1

I am joining two table with large number (currently 100M - 1B) of rows in SnappyData configured in one server with 64 CPU cores and 512GB of memory, and would like to utilize the collocated join . However the description in the doc seems to imply that collocated join happens at per-node level.

What I need is actually something like per-bucket level collocated join (or partitioned-join), and I am not utilizing the server to the fullest as the total CPU utilization is about 10% or less most of the time.

For the join I am using the Rowstore and SQL statements. And I set up SnappyData using the single node setup script(snappy-start-all.sh), with one lead, one server, and one locator, with a bit customization to use more mem and CPU core:

conf/leads

localhost -locators=localhost:9999 -heap-size=200g -spark.executor.cores=30 -dir=/snappydata/lead1

conf/servers

localhost -locators=localhost:9999  -heap-size=200g -spark.executor.cores=30 -dir=/snappydata/server1

conf/locators

localhost -peer-discovery-port=9999 -heap-size=2048m -dir=/snappydata/locator1

I wasn't able to figure out how to solve this problem, and my questions are:

  1. How does collocated join work exactly? Does the collocated join happens at per-node level or per-bucket level or something between? Is there anything I can tweak about this besides setting the bucket number?
  2. Would creating index over the joining columns help in addition to the collocated join?
  3. Is the configuration a good fit for my workload? or should I set multiple servers to fully utilize the resource?
  4. If my setting seems OK, the low CPU utilization might be due to the skewed hash partitioning scheme, where can I tweak the partitioning scheme to avoid skewed partitioning?

Any information or pointers to any of the above questions (sorry about asking a lot of questions in just one post) would be be greatly appreciated :)

UPDATE:

The schema of the two row table looks like this (columns are all Integer type):

Table_A(key1, key2, value1, value2, value3) 
  USING ROW OPTIONS (partition_by 'key1, key2')

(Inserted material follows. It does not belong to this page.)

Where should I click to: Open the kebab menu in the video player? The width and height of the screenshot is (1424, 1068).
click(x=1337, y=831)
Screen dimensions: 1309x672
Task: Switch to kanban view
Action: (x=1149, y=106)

Table_B(key1, key2, value4, value5) 
  USING ROW OPTIONS (partition_by 'key1, key2', colocate_with 'Table_A').

The join result will contain: Table_C(key1, key2, value1, value2, value3, value4, value5)

And the key1 can be of ~200 different values, key2 ~2M different values. And (key1, key2) distribution are skewed and not unique -- a few(<5%) quite frequent, while most majority are not.

user3230153
  • 123
  • 3
  • 11

2 Answers2

2

Queries that involve two or more partitioned row tables (with or without additional, replicated tables) are supported only if they satisfy both of these colocation criteria:

  1. The query's WHERE clause has equijoin conditions on all of the partitioning columns for all of the partitioned tables in the query.
  2. All partitioned tables in the query are colocated.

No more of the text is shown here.